_WHAT IS BEING ASKED_
Write out the following records exactly, each one in full.
--- DATASET ENTRIES Enclosed Below ---
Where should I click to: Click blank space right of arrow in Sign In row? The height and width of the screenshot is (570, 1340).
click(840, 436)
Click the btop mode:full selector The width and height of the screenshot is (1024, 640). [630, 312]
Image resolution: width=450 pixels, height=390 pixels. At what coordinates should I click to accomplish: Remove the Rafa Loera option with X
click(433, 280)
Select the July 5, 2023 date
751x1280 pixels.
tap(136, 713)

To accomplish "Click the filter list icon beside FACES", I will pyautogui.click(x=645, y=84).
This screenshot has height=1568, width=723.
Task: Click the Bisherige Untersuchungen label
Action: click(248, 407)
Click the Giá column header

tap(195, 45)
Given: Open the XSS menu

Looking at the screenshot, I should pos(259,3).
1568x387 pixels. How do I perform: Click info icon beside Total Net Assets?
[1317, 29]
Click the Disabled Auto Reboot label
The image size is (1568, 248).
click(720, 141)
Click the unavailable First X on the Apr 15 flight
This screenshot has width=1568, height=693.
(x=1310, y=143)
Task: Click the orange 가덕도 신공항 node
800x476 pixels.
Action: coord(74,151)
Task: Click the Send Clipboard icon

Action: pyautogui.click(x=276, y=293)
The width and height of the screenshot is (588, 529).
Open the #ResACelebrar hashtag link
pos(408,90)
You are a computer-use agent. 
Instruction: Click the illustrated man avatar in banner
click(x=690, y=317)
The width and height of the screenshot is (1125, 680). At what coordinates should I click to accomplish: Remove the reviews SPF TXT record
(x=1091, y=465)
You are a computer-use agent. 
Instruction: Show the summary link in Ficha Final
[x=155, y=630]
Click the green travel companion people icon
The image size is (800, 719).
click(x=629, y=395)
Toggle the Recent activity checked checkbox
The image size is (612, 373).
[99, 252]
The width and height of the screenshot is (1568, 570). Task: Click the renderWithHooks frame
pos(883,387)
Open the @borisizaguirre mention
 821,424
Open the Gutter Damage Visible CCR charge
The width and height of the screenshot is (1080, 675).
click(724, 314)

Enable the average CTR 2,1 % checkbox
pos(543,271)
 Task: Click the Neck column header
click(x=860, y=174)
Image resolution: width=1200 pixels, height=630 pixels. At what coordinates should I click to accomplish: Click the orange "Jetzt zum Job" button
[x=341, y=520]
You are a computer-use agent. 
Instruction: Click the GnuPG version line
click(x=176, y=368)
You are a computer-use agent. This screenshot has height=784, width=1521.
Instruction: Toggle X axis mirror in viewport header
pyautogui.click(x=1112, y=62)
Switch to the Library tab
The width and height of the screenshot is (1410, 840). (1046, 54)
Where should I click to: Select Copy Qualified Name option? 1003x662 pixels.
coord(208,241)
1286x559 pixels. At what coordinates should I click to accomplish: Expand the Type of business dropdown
--- End of Enclosed DATASET ENTRIES ---
_SOLUTION BELOW_
Where should I click to: Click blank space right of arrow in Sign In row? The height and width of the screenshot is (570, 1340).
click(840, 436)
Click the btop mode:full selector The width and height of the screenshot is (1024, 640). [630, 312]
Image resolution: width=450 pixels, height=390 pixels. At what coordinates should I click to accomplish: Remove the Rafa Loera option with X
click(433, 280)
Select the July 5, 2023 date
751x1280 pixels.
tap(136, 713)

To accomplish "Click the filter list icon beside FACES", I will pyautogui.click(x=645, y=84).
This screenshot has height=1568, width=723.
Task: Click the Bisherige Untersuchungen label
Action: click(248, 407)
Click the Giá column header

tap(195, 45)
Given: Open the XSS menu

Looking at the screenshot, I should pos(259,3).
1568x387 pixels. How do I perform: Click info icon beside Total Net Assets?
[1317, 29]
Click the Disabled Auto Reboot label
The image size is (1568, 248).
click(720, 141)
Click the unavailable First X on the Apr 15 flight
This screenshot has width=1568, height=693.
(x=1310, y=143)
Task: Click the orange 가덕도 신공항 node
800x476 pixels.
Action: coord(74,151)
Task: Click the Send Clipboard icon

Action: pyautogui.click(x=276, y=293)
The width and height of the screenshot is (588, 529).
Open the #ResACelebrar hashtag link
pos(408,90)
You are a computer-use agent. 
Instruction: Click the illustrated man avatar in banner
click(x=690, y=317)
The width and height of the screenshot is (1125, 680). At what coordinates should I click to accomplish: Remove the reviews SPF TXT record
(x=1091, y=465)
You are a computer-use agent. 
Instruction: Show the summary link in Ficha Final
[x=155, y=630]
Click the green travel companion people icon
The image size is (800, 719).
click(x=629, y=395)
Toggle the Recent activity checked checkbox
The image size is (612, 373).
[99, 252]
The width and height of the screenshot is (1568, 570). Task: Click the renderWithHooks frame
pos(883,387)
Open the @borisizaguirre mention
 821,424
Open the Gutter Damage Visible CCR charge
The width and height of the screenshot is (1080, 675).
click(724, 314)

Enable the average CTR 2,1 % checkbox
pos(543,271)
 Task: Click the Neck column header
click(x=860, y=174)
Image resolution: width=1200 pixels, height=630 pixels. At what coordinates should I click to accomplish: Click the orange "Jetzt zum Job" button
[x=341, y=520]
You are a computer-use agent. 
Instruction: Click the GnuPG version line
click(x=176, y=368)
You are a computer-use agent. This screenshot has height=784, width=1521.
Instruction: Toggle X axis mirror in viewport header
pyautogui.click(x=1112, y=62)
Switch to the Library tab
The width and height of the screenshot is (1410, 840). (1046, 54)
Where should I click to: Select Copy Qualified Name option? 1003x662 pixels.
coord(208,241)
1286x559 pixels. At what coordinates should I click to accomplish: Expand the Type of business dropdown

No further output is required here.